▸ Task to carry out
Copy exactly the line containing "سبد خرید (640, 2407)" and all the lines that follow it to the end of the records, minus the pictures.

(Beginning of Given records)

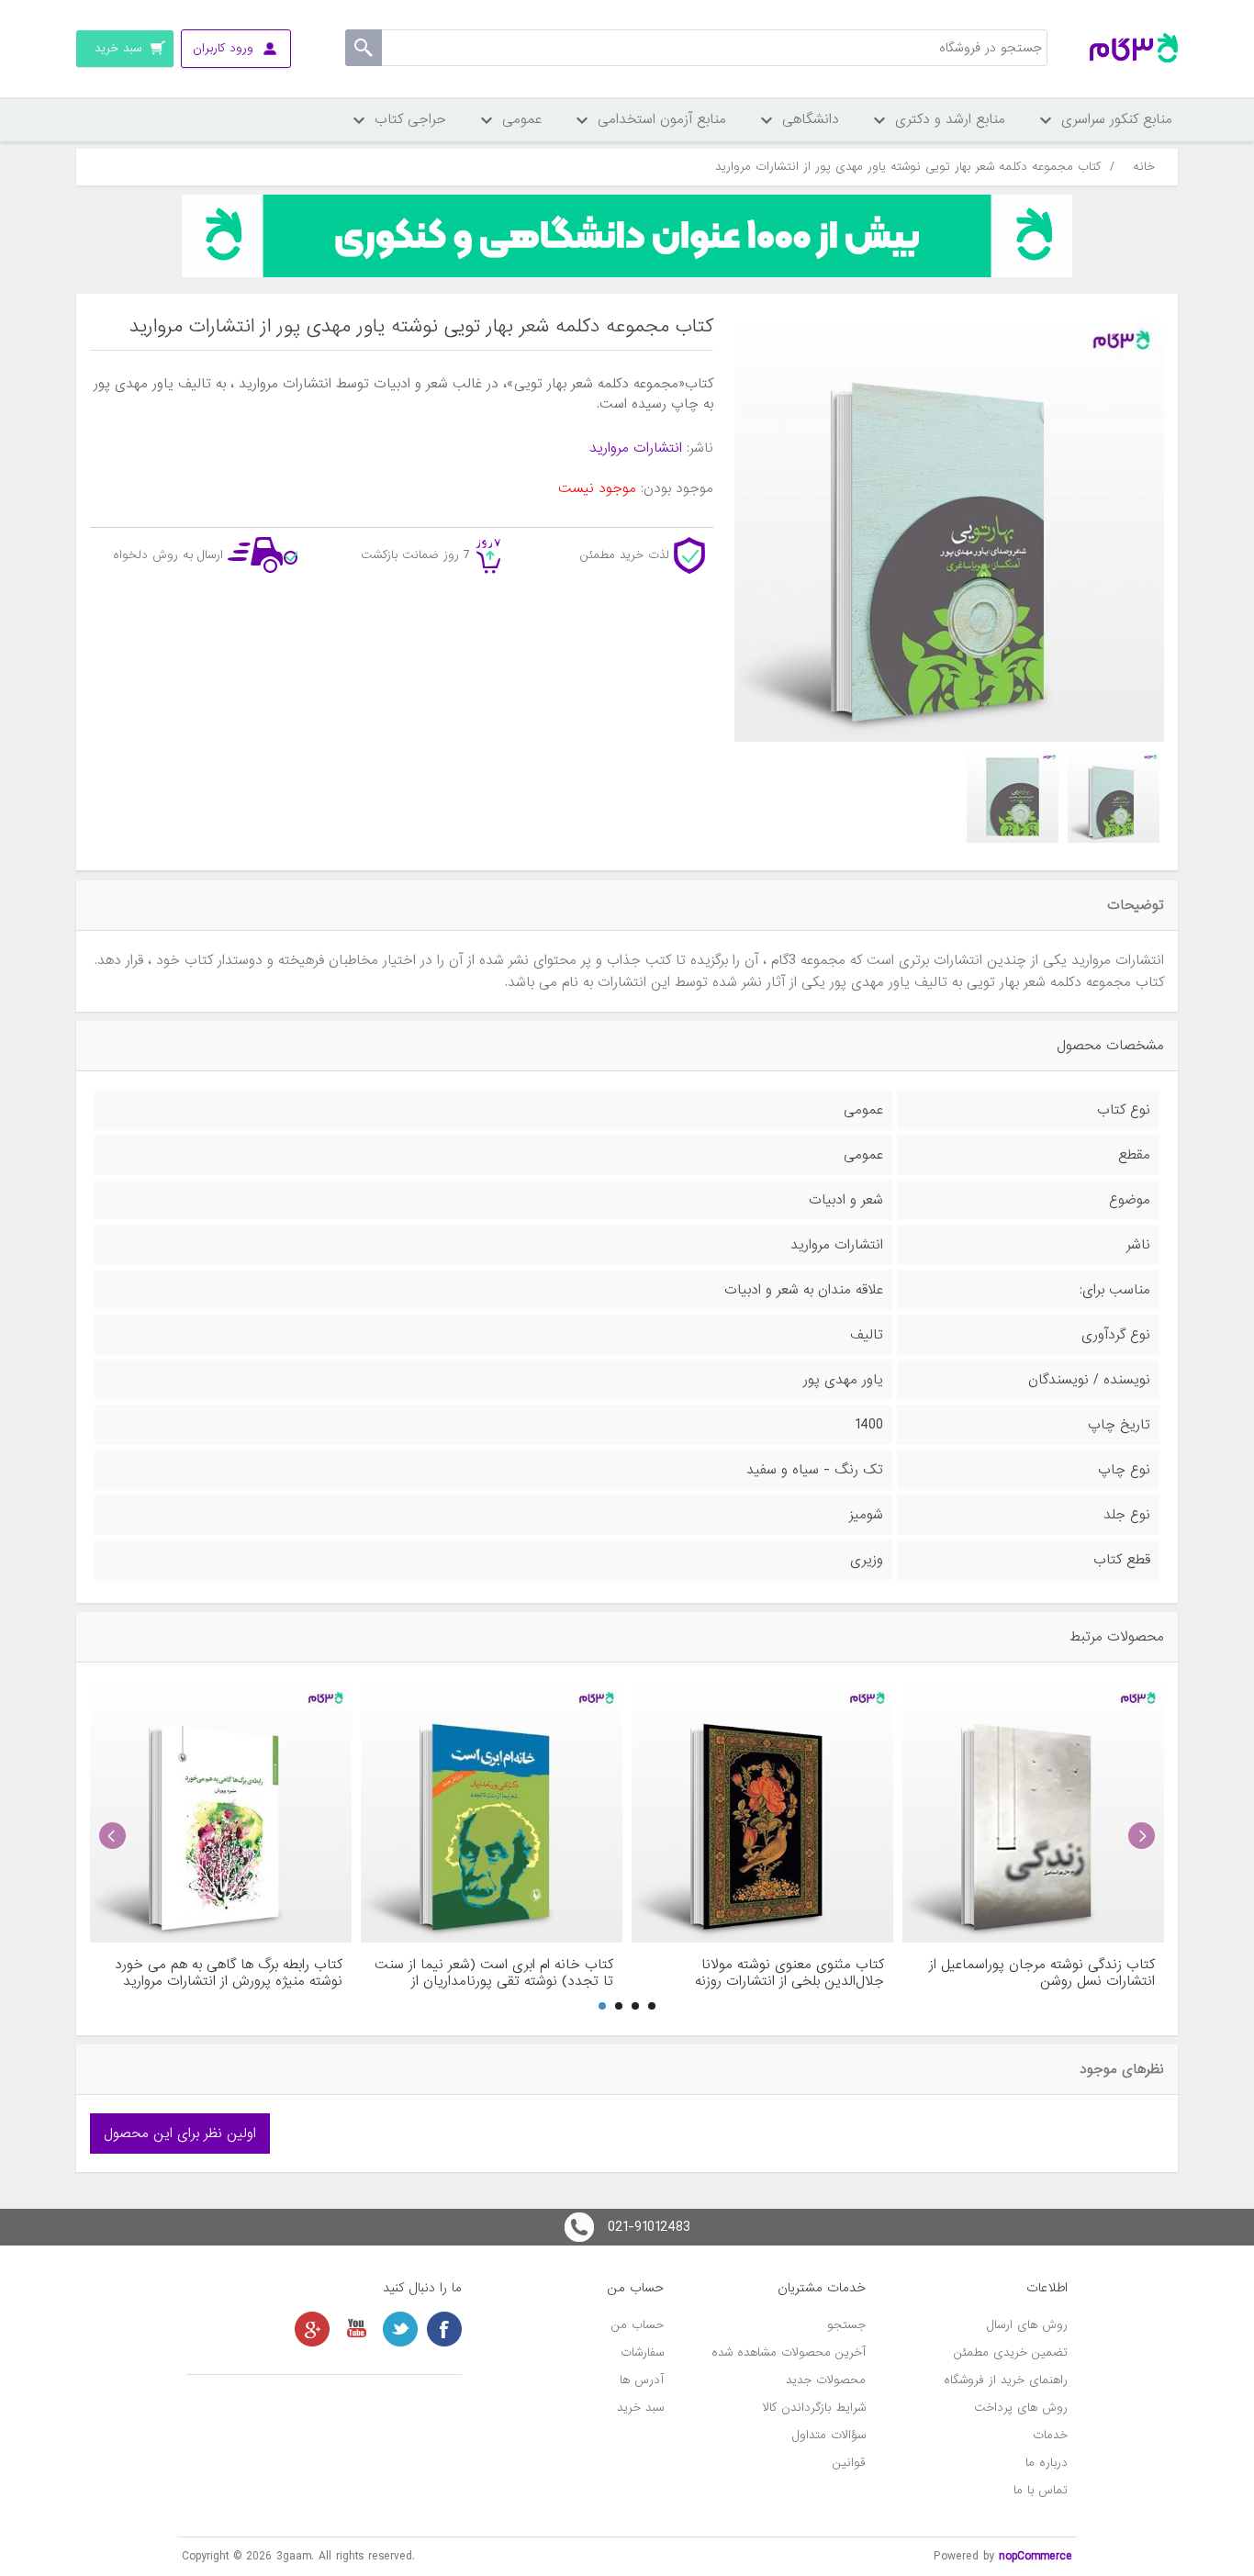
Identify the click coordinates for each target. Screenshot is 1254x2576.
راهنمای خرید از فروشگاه (1006, 2380)
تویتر (400, 2329)
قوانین (849, 2462)
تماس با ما (1040, 2490)
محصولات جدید (826, 2380)
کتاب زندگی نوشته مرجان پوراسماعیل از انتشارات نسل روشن (1042, 1972)
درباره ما (1046, 2462)
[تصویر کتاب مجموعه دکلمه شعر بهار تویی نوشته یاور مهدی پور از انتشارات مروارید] (1113, 797)
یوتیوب (356, 2329)
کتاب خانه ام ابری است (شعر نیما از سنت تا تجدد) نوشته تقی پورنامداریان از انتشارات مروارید (494, 1972)
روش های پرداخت (1021, 2407)
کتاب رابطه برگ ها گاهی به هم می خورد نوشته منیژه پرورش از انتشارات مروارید (228, 1972)
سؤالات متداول (829, 2435)
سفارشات (642, 2352)
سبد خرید (640, 2407)
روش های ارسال (1027, 2325)
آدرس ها (642, 2380)
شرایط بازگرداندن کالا (814, 2407)
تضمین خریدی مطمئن (1011, 2352)
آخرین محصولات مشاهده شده (788, 2352)
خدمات (1050, 2435)
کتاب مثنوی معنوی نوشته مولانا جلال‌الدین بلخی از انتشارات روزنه (789, 1972)
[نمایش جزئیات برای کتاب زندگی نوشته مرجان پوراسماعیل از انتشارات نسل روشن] (1033, 1812)
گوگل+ (312, 2329)
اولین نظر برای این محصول (180, 2133)
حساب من (637, 2325)
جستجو (846, 2325)
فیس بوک (444, 2329)
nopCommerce (1035, 2556)
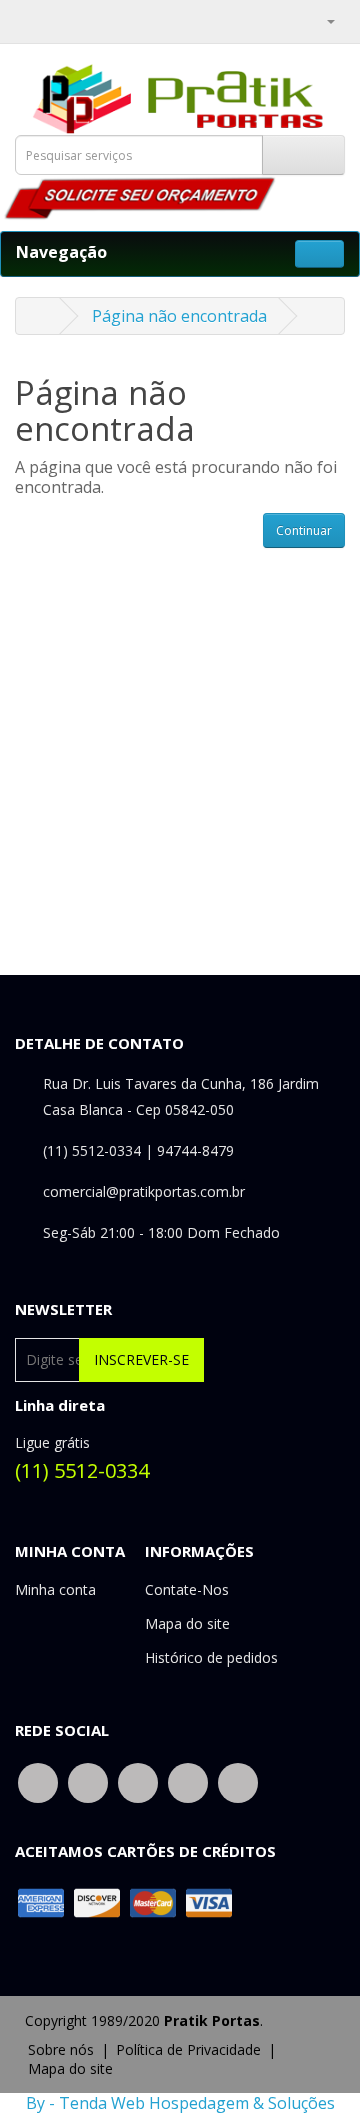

(End of Given records)

▸ Reply
سبد خرید (640, 2407)
روش های ارسال (1027, 2325)
آدرس ها (642, 2380)
شرایط بازگرداندن کالا (814, 2407)
تضمین خریدی مطمئن (1011, 2352)
آخرین محصولات مشاهده شده (788, 2352)
خدمات (1050, 2435)
کتاب مثنوی معنوی نوشته مولانا جلال‌الدین بلخی از انتشارات روزنه (789, 1972)
[نمایش جزئیات برای کتاب زندگی نوشته مرجان پوراسماعیل از انتشارات نسل روشن] (1033, 1812)
گوگل+ (312, 2329)
اولین نظر برای این محصول (180, 2133)
حساب من (637, 2325)
جستجو (846, 2325)
فیس بوک (444, 2329)
nopCommerce (1035, 2556)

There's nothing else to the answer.